On Tuesday, Michael Steinhardt, an American billionaire and hedge fund manager, was officially banned for life from buying antiquities and handed over 180 items collectively worth $70 million. Prosecutors said that Steinhard possessed many items that had been looted or otherwise acquired illegally. Nevertheless, Steinhard himself denied ever doing anything wrong, and ultimately avoided all criminal charges. It’s no secret that the American antiquities trade is littered with bad actors; figures who’ll cut just about any corner to profit off of under-the-table sculpture deals or to stuff their collections with looted artifacts. But while many institutions are attempting to correct a long history of looking the other way when the provenance of an object seems shady, it’s clear that many ravenous collectors will never change.
Steinhardt, Manhattan District Attorney Cy Vance said, “displayed a rapacious appetite for plundered artifacts without concern for the legality of his actions, the legitimacy of the pieces he bought and sold, or the grievous cultural damage he wrought across the globe.” Such a description could probably be applied to many different collectors whose habits have gotten them in legal trouble. In 2018, collector Katherine Ayers-Mannix surrendered 12 looted ancient artifacts to Thailand in the midst of an investigation into American museums by the Thai government; it was unclear how she had managed to acquire them.
In 2020, the US Department of Homeland Security returned 10 items to India after seizing them from spaces including the Nancy Weiner Gallery, Maitreya Gallery on the Upper East Side and the Rockefeller Center headquarters of Christie's. These items included a Marble Apsara ceiling panel, a limestone relief and a carved crystal, and they were found to be linked to Subhash Kapoor, the notorious disgraced art dealer charged with operating a prolific smuggling ring that trafficked in thousands of looted antiquities.

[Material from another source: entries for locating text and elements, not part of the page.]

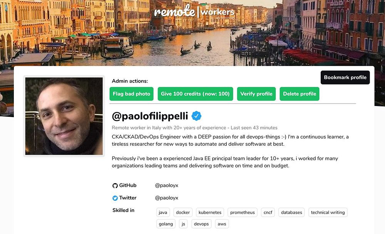Click the GitHub octocat icon
This screenshot has width=385, height=234.
tap(115, 185)
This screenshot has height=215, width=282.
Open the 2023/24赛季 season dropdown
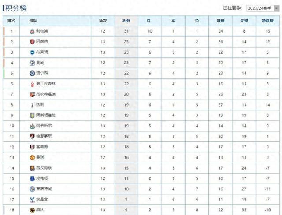pyautogui.click(x=263, y=8)
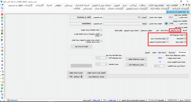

One of the most striking things about mass seizures and returns of looted antiquities, no matter who’s associated with them, is the individual beauty and character of each piece that’s been so haphazardly accumulated. The specificity of each object, and how they reflect the rich history of its country of origin, casts even more of a pall on the criminality of their theft.
Steinhardt, for example, had in his possession a 3,000 year old Larnax chest made for containing human remains, a drinking chalice shaped like a stag’s head and several Lebanese statues. Douglas Latchford, an antiquities trader who was charged with trafficking in stolen and looted artifacts, mostly dealt with Cambodian objects. Nancy Wiener, a Manhattan gallery owner who frequently sold ancient artifacts to auction houses like Christie’s and Sotheby’s and who pled guilty to charges of conspiracy, was forced to surrender ancient pieces of Buddhist and Hindu statuary.
“For decades I conducted business in a market where buying and selling antiquities with vague or even no provenance was the norm,” Wiener said in October. “Obfuscation and silence were accepted responses to questions concerning the source from which an object had been obtained. In short, it was a conspiracy of the willing.”